History and physical examination play an important role in differentiating Chilaiditi sign from pneumoperitoneum. Patients who are asymptomatic and haemodynamically stable are likely to have Chilaiditi's sign.

The exact cause of Chilaiditi's sign is not clear, although a associations with schizophrenia and mental retardation, elderly male patients, obesity, chronic constipation, liver cirrhosis, chronic lung disease and multiple pregnancies have been reported.5,6 Anatomical distortions involving the liver, diaphragm, and intestine arising from these disorders or congenital variations predisposed to the condition.

Although, according to the available literature, other imaging methods to confirm the diagnosis of Chilaiditi syndrome include the opaque enema technique and chest/abdominal computed tomography,8 the availability of these resources in a primary care setting is limited.9 In such a setting, the alternative is to repeat the abdominal radiograph with the patient in the left lateral decubitus position when the equipment required to perform this is available.5 A change in the air location would indicate pneumoperitoneum and exclude Chilaiditi's sign.

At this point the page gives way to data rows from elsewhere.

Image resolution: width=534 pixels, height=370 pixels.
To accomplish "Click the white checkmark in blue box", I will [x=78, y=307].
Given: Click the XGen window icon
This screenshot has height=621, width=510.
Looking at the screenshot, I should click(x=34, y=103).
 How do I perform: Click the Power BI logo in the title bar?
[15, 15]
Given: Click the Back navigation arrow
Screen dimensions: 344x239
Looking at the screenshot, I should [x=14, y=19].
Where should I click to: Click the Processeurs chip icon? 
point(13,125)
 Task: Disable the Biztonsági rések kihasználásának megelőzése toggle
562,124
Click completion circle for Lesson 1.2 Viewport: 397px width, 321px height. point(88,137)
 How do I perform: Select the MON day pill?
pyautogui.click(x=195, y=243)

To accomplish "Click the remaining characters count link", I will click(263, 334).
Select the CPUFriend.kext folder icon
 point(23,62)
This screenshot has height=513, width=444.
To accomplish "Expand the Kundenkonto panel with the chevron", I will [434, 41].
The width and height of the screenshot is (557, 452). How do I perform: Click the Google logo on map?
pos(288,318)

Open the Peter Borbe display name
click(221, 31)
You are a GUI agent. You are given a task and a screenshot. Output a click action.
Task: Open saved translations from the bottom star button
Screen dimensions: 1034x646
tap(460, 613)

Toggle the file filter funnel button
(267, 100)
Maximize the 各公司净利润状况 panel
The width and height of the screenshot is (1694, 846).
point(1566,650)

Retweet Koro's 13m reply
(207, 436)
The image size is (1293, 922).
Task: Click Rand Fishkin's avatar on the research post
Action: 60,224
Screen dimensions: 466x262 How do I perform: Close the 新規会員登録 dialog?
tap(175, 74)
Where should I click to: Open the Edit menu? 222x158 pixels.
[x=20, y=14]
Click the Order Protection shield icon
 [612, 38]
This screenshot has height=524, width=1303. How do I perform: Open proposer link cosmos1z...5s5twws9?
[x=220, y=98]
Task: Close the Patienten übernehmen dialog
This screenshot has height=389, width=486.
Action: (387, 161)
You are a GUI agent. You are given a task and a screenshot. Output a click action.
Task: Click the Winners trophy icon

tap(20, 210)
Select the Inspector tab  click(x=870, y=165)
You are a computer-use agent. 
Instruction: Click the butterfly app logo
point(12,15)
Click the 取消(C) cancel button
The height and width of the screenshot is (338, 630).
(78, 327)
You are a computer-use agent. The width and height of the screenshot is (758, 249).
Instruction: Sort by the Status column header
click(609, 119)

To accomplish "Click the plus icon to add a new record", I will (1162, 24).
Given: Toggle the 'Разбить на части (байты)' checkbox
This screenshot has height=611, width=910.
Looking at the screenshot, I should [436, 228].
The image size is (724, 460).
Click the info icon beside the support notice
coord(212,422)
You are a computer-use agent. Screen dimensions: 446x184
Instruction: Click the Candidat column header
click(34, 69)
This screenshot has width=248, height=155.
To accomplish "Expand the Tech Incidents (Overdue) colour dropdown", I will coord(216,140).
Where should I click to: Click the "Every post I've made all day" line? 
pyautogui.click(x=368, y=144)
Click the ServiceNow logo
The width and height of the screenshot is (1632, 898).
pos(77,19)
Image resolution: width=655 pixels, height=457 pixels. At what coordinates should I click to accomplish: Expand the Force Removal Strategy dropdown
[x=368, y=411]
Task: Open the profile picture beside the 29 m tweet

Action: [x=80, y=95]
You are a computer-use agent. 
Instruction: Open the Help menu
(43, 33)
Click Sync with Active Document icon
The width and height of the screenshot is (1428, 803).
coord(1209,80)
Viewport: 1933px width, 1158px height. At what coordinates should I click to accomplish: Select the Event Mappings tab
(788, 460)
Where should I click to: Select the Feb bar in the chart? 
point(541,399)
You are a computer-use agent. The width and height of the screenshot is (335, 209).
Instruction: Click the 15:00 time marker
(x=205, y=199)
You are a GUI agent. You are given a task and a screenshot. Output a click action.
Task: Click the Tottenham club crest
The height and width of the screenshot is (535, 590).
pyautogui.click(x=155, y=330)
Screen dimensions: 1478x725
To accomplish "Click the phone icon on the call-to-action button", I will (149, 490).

Patients with Chilaiditi's sign are usually asymptomatic, but some cases may present as Chilaiditi syndrome, a condition in which Chilaiditi's sign is accompanied by clinical symptoms. These symptoms can range from mild abdominal pain to acute bowel obstruction. The treatment for asymptomatic Chilaiditi's sign is generally conservative, which includes weight loss and change in decubitus position. For Chilaiditi syndrome, referral to a surgeon is mandatory if the patient has signs and symptoms of intestinal obstruction. Symptoms usually require hospital admission, although conservative management with bowel decompression and follow-up radiography is usually successful.5 Surgical intervention would be the only option of treatment if the aforementioned options fail.

Conclusion

A radiographic finding of air under the diaphragm warrants careful history taking and physical investigation. Possible life-threatening emergencies must be excluded before the diagnosis of Chilaiditi's sign is made. Accurate diagnosis of Chilaiditi's sign in asymptomatic patient in primary care prevents unnecessary referrals or procedures.

Conflict of interest

None.

Source of funding

None.

Acknowledgement

We would like to thank the Director General of Health, Malaysia for permission to publish this paper.

Footnotes

Teoh SW, Mimi O, Poonggothai SP, et al. Pneumoperitoneum or Chilaiditi's sign. Malays Fam Physician. 2016;11(1);22–24.